On the periphery of the dancefloor, with Lea. A pity to think of her wasting away in Rutshuru. She says she’s starved for company, I’m welcome to visit. I would like that, for all the obvious reasons. And to get out of Goma, too, to see some of the countryside. There are baroque security procedures for me to go through, she says, forms and waivers for me to sign. The situation there is unpredictable – just a few weeks ago, bandits swept through the city at night, looting – but she enjoys the life, she enjoys the people. Always demands for money, but in a soft, subtle way. A man has had a son, and says the day calls for a celebration; it is implicit that Lea will be buying the beer. There’s no way to sustain it, she says; everyone has eight, nine children, there are births every week. Generosity has its limits.

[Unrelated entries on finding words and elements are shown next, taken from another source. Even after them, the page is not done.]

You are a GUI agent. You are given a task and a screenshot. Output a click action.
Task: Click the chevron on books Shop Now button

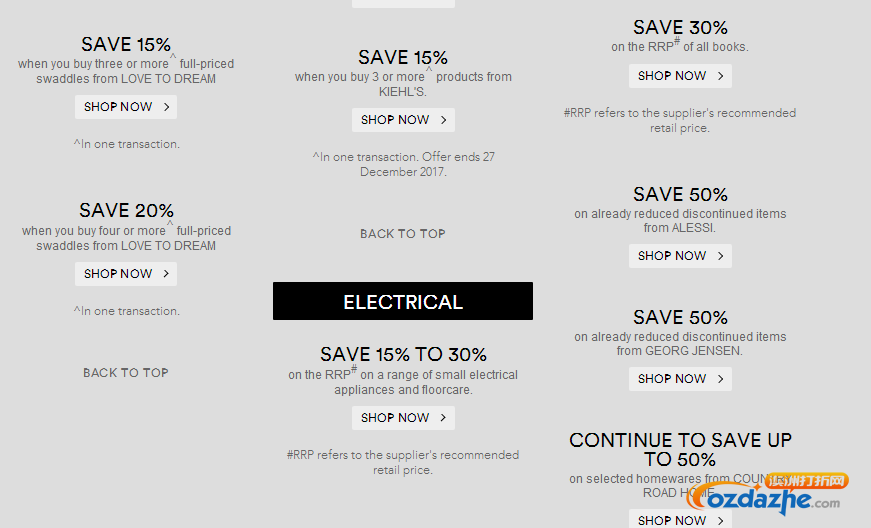(x=720, y=76)
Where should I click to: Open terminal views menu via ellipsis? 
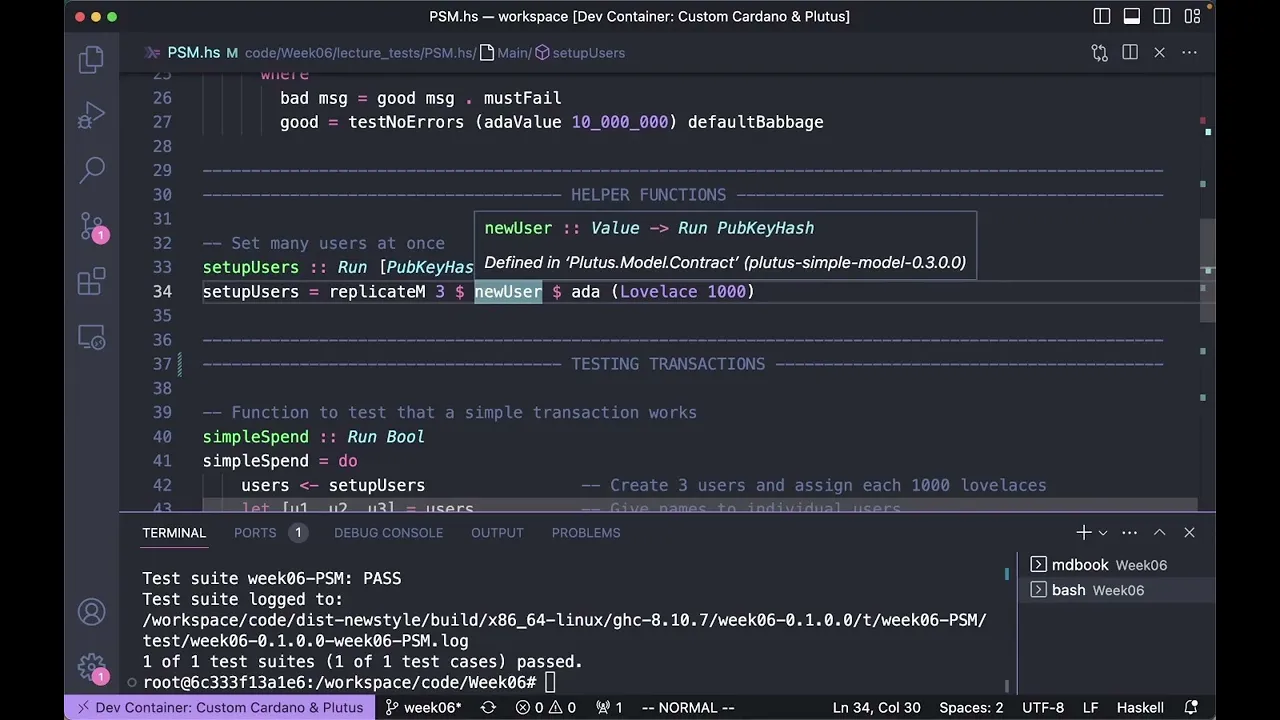coord(1129,532)
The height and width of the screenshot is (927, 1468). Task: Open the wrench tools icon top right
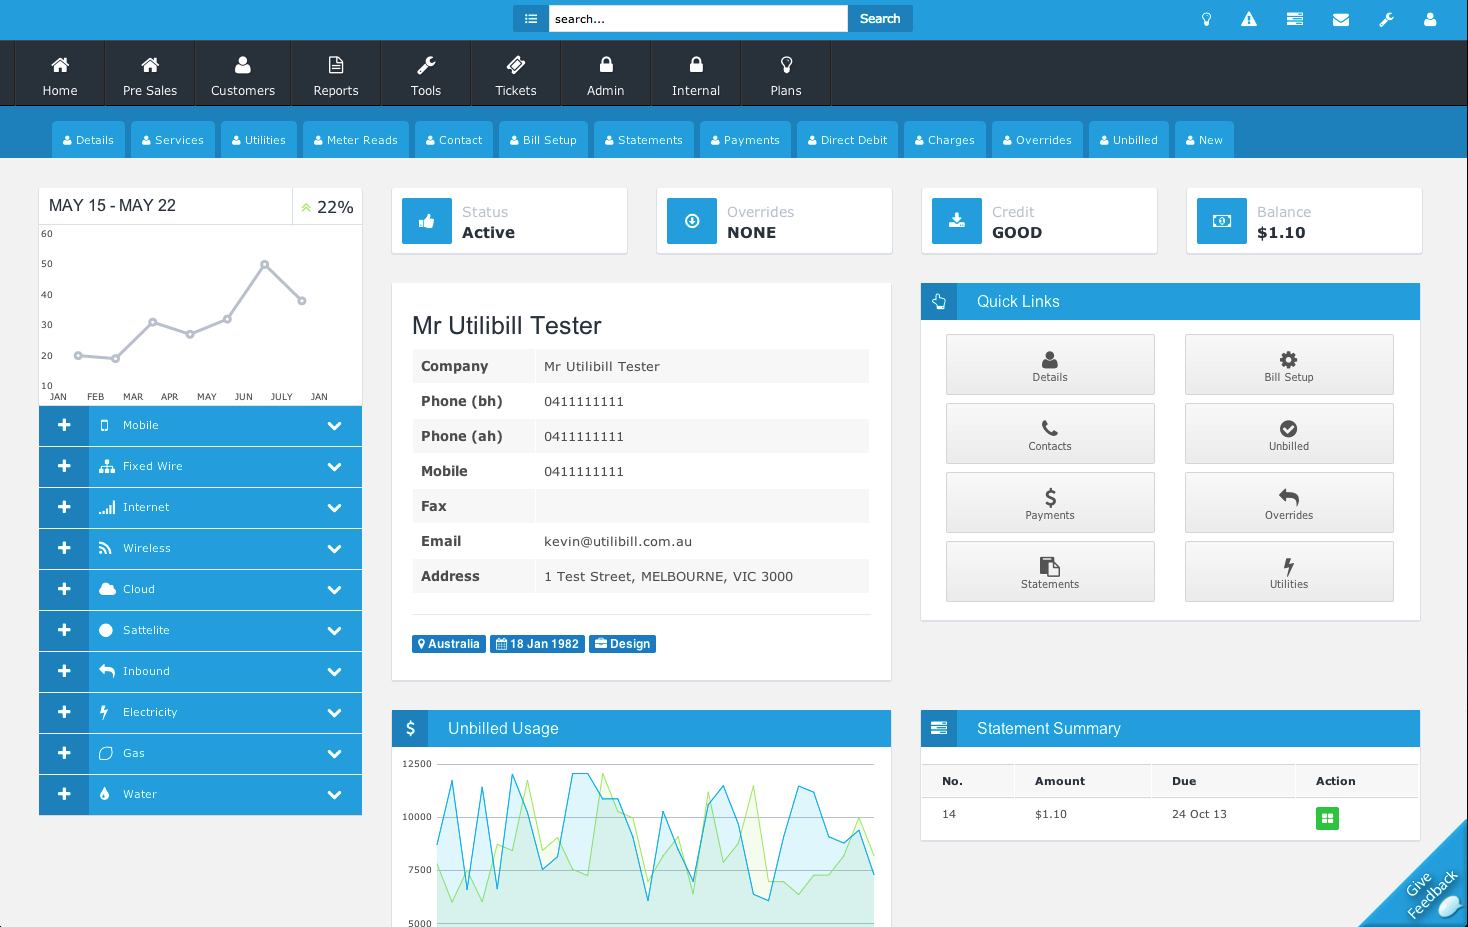pos(1386,18)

Recently she wanted to buy a cat for company. There was a man in town who kept a few. She asked her guard to approach him on her behalf. “First, you must buy a chicken,” he said, as if it were the most natural thing: to buy a cat, first a chicken.

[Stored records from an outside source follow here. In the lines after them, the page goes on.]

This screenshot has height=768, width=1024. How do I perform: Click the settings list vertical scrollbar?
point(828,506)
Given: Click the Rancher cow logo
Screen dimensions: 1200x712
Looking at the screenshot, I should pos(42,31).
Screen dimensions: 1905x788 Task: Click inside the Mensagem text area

We make an early night of it. It’s just after one as we pile sleepily into the car. The streets are plunged in darkness. Across the city, Nyiragongo glows. Next to the hotel, Sin City is going even louder than last night. Dozens of moto drivers waiting, glaring. I rattle my first against the gate. Stephen, a Frenchman, another coworker of Kate’s, leans his head out the car window, concerned. Finally the askari, sleepy and suspicious, opens the door. Instantly he smiles, warms – he knows he will get 500 francs for his trouble. I wave to the others and vanish into the darkness of Cirezi. Music rattles the windowpanes, the sound of laughter, bottles breaking on cement floors. I’ve been told Sin City gets rough after hours, but by the sound of things, it’s pretty rough at all hours. I wish I had the strength and courage to explore. Instead I lie in bed, listening to the syrupy voice of Koffi Olomide, the shouting of young restless men, the cries of the whores, the clamor shaking the walls with such force that the room seems to be swaying, until finally, in its own strange way, the party rocks me to sleep.